-------- Supplied data --------
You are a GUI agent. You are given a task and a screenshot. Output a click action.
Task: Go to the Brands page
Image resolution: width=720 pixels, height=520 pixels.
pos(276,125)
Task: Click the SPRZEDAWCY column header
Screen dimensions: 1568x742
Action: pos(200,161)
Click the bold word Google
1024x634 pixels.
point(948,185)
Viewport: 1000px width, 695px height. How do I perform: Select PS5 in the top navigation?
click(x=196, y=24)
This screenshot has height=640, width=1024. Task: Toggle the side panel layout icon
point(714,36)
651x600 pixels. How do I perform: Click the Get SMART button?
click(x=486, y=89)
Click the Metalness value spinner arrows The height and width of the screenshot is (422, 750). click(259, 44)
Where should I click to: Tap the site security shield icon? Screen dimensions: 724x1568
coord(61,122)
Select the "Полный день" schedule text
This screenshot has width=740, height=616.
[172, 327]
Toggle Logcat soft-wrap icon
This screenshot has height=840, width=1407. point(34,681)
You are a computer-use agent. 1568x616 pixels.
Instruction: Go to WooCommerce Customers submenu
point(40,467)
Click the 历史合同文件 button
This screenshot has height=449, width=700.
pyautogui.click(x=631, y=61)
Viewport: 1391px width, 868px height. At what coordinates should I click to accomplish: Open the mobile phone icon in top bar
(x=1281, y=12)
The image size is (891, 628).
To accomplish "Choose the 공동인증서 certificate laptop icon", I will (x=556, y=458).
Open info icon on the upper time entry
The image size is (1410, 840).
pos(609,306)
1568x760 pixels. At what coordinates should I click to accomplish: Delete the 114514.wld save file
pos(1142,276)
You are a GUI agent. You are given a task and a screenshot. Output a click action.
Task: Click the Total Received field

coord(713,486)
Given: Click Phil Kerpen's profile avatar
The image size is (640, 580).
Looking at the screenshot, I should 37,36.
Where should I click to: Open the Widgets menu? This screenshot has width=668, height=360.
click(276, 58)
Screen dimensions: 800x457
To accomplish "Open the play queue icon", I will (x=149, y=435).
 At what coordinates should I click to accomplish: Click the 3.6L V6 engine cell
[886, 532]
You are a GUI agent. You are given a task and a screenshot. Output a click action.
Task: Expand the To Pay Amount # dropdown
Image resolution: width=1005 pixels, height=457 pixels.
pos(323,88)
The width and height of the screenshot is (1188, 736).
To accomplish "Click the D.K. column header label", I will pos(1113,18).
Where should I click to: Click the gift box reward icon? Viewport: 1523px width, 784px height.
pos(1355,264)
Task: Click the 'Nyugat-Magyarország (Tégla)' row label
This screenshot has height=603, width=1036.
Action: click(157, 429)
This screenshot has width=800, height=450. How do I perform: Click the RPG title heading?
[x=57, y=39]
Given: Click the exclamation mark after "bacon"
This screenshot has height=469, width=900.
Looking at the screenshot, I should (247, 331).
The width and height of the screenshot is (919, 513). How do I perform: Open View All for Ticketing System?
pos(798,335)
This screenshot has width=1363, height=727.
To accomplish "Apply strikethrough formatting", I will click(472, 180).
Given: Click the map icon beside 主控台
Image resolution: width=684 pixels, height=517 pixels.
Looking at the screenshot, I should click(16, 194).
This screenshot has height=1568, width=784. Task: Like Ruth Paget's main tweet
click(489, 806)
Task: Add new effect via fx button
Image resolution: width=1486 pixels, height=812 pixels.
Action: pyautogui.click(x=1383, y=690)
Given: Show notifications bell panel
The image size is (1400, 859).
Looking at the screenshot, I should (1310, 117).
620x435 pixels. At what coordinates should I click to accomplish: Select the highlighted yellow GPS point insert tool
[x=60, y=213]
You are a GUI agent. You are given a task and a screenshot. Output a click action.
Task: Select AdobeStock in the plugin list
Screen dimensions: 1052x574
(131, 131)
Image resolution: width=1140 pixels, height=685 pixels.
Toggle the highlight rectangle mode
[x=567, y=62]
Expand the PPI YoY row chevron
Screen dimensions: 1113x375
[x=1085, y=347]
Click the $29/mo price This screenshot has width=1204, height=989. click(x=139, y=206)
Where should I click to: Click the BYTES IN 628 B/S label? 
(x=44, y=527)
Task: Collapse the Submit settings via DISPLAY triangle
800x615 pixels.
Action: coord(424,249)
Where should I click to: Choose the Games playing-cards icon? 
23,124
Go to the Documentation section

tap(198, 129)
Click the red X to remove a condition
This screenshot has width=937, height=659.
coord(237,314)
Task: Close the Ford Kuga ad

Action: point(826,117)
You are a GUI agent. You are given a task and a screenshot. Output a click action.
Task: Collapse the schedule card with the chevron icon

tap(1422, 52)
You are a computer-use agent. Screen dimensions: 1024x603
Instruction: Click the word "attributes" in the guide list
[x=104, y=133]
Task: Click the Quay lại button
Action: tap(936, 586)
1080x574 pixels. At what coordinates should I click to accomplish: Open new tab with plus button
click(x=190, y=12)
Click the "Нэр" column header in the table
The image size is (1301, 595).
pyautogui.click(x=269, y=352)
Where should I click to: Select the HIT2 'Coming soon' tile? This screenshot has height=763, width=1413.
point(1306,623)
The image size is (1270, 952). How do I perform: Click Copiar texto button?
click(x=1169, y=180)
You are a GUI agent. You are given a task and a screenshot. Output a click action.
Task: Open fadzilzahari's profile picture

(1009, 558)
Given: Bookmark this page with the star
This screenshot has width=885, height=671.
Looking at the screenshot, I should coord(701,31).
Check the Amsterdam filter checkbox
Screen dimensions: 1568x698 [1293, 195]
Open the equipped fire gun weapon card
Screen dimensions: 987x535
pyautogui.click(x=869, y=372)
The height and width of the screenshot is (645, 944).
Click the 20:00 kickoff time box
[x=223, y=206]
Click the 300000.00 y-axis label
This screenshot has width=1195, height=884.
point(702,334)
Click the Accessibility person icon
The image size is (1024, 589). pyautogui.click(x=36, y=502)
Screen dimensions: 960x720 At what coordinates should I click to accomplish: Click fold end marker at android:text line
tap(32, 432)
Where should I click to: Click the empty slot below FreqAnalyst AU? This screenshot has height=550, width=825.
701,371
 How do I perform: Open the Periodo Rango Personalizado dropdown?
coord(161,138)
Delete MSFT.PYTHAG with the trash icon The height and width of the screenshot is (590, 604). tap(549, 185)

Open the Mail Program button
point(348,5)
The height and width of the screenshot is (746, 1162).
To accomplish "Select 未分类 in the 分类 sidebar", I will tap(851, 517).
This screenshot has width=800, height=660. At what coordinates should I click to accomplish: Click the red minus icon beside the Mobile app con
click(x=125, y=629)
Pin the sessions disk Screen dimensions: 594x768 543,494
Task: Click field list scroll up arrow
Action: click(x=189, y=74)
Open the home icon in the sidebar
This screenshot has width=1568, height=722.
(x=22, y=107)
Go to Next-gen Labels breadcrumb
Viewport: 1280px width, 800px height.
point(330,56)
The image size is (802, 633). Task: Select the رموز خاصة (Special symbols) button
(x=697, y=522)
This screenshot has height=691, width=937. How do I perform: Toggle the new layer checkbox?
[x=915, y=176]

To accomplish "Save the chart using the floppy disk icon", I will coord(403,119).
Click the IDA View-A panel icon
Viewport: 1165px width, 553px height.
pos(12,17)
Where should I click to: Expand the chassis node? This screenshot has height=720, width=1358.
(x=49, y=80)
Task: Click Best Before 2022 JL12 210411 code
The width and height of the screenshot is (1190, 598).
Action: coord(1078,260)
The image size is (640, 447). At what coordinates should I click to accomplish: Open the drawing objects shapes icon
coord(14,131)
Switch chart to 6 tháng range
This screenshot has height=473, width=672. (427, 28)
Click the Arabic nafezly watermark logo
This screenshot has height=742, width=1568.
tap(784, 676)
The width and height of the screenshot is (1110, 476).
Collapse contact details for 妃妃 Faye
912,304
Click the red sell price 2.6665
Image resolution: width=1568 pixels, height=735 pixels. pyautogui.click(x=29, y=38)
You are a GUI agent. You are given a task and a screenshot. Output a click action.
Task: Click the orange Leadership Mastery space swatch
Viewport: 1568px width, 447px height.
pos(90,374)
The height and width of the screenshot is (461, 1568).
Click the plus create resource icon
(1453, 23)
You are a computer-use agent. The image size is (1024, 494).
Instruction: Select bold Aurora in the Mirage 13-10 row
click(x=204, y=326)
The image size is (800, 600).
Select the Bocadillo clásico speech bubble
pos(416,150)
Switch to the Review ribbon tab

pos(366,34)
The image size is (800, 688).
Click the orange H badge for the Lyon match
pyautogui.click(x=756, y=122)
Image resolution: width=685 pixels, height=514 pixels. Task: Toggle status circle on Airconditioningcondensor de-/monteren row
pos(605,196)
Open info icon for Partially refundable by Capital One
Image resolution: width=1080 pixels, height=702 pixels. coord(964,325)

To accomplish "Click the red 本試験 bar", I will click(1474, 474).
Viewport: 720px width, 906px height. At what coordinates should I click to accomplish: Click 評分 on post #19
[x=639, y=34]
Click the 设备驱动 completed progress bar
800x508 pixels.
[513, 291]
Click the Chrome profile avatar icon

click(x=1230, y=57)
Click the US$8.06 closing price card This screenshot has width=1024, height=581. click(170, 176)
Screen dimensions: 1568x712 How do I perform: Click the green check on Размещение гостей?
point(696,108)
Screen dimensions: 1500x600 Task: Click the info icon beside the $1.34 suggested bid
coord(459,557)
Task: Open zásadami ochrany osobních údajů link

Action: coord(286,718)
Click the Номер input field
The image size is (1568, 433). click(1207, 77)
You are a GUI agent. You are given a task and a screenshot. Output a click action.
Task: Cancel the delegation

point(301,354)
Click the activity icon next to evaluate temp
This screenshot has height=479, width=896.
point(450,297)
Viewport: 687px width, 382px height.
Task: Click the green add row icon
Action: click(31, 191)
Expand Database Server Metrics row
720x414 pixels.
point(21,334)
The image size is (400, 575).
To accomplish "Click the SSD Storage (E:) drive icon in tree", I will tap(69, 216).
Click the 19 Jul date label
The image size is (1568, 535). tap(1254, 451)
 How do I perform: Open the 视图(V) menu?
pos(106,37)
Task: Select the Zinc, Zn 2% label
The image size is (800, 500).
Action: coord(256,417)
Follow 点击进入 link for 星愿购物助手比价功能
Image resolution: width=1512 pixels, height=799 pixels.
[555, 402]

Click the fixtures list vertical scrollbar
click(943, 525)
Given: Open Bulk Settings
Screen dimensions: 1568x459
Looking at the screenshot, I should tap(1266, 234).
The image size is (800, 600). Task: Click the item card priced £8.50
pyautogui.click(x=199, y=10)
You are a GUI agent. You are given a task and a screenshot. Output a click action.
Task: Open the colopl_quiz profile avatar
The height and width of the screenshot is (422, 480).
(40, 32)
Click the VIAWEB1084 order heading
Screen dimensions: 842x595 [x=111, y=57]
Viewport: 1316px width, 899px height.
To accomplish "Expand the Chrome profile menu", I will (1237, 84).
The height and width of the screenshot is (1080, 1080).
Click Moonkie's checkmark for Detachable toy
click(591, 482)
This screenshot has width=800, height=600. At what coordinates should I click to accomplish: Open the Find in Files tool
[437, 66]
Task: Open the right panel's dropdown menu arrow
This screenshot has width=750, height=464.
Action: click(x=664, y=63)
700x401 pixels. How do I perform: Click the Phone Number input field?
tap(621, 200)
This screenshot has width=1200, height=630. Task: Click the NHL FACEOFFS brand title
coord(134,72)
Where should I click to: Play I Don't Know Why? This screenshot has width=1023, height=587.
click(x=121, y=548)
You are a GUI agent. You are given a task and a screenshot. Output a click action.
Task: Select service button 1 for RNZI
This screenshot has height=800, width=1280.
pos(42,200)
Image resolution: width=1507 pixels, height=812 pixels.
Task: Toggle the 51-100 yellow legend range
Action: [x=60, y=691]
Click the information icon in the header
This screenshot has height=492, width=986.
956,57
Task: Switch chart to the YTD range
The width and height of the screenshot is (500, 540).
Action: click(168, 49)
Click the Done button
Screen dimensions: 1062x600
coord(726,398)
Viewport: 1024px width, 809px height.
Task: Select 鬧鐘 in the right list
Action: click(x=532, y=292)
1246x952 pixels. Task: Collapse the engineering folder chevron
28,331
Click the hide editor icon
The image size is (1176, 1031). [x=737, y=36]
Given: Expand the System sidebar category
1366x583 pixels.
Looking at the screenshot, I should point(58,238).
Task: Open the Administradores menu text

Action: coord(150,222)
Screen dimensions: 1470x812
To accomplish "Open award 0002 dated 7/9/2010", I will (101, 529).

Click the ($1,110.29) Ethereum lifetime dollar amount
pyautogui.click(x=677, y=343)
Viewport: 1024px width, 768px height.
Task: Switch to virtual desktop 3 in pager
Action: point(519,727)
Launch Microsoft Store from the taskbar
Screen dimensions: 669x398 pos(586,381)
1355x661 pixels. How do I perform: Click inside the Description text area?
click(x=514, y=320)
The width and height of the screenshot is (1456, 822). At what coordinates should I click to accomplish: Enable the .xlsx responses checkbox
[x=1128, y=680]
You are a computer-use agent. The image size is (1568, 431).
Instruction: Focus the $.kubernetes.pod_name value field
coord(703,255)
--------
To do. Please set down again, word for word, only the lines from the start of the entries through the line with "Click the Metalness", both ends included.

Written solution.
You are a GUI agent. You are given a task and a screenshot. Output a click action.
Task: Go to the Brands page
Image resolution: width=720 pixels, height=520 pixels.
pos(276,125)
Task: Click the SPRZEDAWCY column header
Screen dimensions: 1568x742
Action: pos(200,161)
Click the bold word Google
1024x634 pixels.
point(948,185)
Viewport: 1000px width, 695px height. How do I perform: Select PS5 in the top navigation?
click(x=196, y=24)
This screenshot has height=640, width=1024. Task: Toggle the side panel layout icon
point(714,36)
651x600 pixels. How do I perform: Click the Get SMART button?
click(x=486, y=89)
Click the Metalness value spinner arrows The height and width of the screenshot is (422, 750). click(259, 44)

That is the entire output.